TRY IT> Each entry below is to be duplicated verbatim.

PROVIDED RECORDS START

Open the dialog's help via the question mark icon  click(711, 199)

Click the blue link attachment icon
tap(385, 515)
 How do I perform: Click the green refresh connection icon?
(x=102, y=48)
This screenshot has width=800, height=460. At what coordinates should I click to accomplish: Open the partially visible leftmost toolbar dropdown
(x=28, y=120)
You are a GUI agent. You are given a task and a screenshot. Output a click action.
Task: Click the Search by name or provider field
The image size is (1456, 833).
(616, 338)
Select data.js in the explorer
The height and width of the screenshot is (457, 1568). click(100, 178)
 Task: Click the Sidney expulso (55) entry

PROVIDED RECORDS END

COMPLETED EXERCISE>
Open the dialog's help via the question mark icon  click(711, 199)

Click the blue link attachment icon
tap(385, 515)
 How do I perform: Click the green refresh connection icon?
(x=102, y=48)
This screenshot has width=800, height=460. At what coordinates should I click to accomplish: Open the partially visible leftmost toolbar dropdown
(x=28, y=120)
You are a GUI agent. You are given a task and a screenshot. Output a click action.
Task: Click the Search by name or provider field
The image size is (1456, 833).
(616, 338)
Select data.js in the explorer
The height and width of the screenshot is (457, 1568). click(100, 178)
 Task: Click the Sidney expulso (55) entry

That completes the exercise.